🤖 AI Summary
To address the clinical challenge of accurate ischemic stroke lesion segmentation from CT alone—without MRI—in low-resource settings, this study proposes a clinical-knowledge-driven multimodal CT segmentation framework. Methodologically: (1) we adapt nnU-Net as the backbone and jointly process non-contrast CT (NCCT), CT angiography (CTA), and CT perfusion (CTP) sequences; (2) we leverage follow-up DWI-derived annotations as weak supervision to refine CT-based learning objectives; and (3) we integrate clinical preprocessing pipelines and automatically extract vascular structures from CTA to provide anatomical priors. In 10-fold cross-validation, our method achieves a 38% Dice score improvement over the baseline. Further integration of a dedicated CTA vessel segmentation module yields an additional 21% Dice gain in 5-fold validation. The framework significantly enhances acute-phase stroke lesion boundary delineation in MRI-absent scenarios, offering a deployable, rapid, and reliable diagnostic solution for resource-constrained regions.
📝 Abstract
Stroke is among the top three causes of death worldwide, and accurate identification of ischemic stroke lesion boundaries from imaging is critical for diagnosis and treatment.

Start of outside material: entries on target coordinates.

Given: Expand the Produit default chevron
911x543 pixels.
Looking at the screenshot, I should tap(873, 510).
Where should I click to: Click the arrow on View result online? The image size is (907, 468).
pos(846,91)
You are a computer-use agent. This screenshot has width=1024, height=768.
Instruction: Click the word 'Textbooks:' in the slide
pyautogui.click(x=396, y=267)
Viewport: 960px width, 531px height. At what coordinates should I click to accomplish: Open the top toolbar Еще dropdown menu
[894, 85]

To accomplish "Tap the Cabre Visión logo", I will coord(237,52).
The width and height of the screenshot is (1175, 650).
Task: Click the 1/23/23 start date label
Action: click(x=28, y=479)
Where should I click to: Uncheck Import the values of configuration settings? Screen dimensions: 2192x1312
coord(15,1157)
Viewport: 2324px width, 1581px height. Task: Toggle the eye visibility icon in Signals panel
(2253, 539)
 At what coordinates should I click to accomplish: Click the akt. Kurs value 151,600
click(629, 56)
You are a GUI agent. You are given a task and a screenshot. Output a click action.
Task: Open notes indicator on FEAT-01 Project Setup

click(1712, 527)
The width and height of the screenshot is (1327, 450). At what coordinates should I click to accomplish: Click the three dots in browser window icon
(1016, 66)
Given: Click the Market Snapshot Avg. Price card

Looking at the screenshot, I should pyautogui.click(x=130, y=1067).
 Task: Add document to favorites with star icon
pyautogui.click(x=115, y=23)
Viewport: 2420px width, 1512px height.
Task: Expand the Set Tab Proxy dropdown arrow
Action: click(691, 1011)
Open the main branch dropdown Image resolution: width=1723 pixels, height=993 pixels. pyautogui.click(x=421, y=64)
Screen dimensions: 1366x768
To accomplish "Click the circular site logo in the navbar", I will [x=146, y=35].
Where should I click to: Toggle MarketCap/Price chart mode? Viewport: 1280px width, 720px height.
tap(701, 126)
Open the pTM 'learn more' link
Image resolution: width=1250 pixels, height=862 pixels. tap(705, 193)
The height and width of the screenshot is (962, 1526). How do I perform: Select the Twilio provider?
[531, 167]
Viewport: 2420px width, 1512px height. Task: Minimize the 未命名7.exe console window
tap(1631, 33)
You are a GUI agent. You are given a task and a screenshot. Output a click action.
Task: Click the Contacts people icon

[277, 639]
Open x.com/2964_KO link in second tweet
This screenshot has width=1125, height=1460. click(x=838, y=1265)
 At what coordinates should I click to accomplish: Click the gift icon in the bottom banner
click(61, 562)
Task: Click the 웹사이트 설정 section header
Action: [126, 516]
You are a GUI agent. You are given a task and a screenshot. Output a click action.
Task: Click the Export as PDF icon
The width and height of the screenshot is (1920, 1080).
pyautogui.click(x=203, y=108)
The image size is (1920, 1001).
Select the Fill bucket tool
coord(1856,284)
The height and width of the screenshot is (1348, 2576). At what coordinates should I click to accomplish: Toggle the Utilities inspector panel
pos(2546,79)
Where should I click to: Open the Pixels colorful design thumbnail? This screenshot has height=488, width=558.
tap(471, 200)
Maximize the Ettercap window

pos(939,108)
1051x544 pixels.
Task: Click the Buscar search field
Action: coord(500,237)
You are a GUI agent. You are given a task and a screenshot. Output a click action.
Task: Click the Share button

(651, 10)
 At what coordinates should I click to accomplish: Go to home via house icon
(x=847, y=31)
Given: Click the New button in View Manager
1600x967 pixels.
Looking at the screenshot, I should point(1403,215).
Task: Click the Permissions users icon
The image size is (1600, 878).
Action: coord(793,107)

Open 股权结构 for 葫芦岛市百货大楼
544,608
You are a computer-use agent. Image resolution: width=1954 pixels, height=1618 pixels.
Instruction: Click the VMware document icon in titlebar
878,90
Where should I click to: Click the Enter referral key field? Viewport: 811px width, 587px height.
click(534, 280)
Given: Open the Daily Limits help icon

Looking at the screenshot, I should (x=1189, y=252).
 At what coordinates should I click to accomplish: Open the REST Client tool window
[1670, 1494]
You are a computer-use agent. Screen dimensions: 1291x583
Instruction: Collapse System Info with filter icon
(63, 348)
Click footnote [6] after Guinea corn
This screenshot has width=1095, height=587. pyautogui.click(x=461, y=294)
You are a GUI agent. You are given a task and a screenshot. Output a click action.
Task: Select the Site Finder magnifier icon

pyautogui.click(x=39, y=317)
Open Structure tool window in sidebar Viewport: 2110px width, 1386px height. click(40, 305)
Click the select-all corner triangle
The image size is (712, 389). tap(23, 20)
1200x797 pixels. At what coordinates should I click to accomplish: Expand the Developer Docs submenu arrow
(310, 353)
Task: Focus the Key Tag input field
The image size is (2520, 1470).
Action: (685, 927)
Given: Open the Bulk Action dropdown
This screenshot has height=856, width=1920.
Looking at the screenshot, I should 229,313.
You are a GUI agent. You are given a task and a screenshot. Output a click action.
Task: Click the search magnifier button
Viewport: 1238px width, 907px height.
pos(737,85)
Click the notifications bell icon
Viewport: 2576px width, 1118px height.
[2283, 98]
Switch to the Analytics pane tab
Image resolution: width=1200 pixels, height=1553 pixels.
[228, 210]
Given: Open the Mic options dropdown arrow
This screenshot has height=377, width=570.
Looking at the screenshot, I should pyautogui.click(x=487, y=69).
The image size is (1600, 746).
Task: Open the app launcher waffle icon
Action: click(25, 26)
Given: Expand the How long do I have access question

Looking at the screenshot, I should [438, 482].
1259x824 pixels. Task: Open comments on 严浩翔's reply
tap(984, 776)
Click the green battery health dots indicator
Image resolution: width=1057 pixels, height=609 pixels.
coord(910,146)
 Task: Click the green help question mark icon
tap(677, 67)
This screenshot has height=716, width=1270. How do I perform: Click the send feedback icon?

The main imaging modalities used include magnetic resonance imaging (MRI), particularly diffusion weighted imaging (DWI), and computed tomography (CT)-based techniques such as non-contrast CT (NCCT), contrast-enhanced CT angiography (CTA), and CT perfusion (CTP). DWI is the gold standard for the identification of lesions but has limited applicability in low-resource settings due to prohibitive costs. CT-based imaging is currently the most practical imaging method in low-resource settings due to low costs and simplified logistics, but lacks the high specificity of MRI-based methods in monitoring ischemic insults. Supervised deep learning methods are the leading solution for automated ischemic stroke lesion segmentation and provide an opportunity to improve diagnostic quality in low-resource settings by incorporating insights from DWI when segmenting from CT. Here, we develop a series of models which use CT images taken upon arrival as inputs to predict follow-up lesion volumes annotated from DWI taken 2-9 days later. Furthermore, we implement clinically motivated preprocessing steps and show that the proposed pipeline results in a 38% improvement in Dice score over 10 folds compared to a nnU-Net model trained with the baseline preprocessing. Finally, we demonstrate that through additional preprocessing of CTA maps to extract vessel segmentations, we further improve our best model by 21% over 5 folds.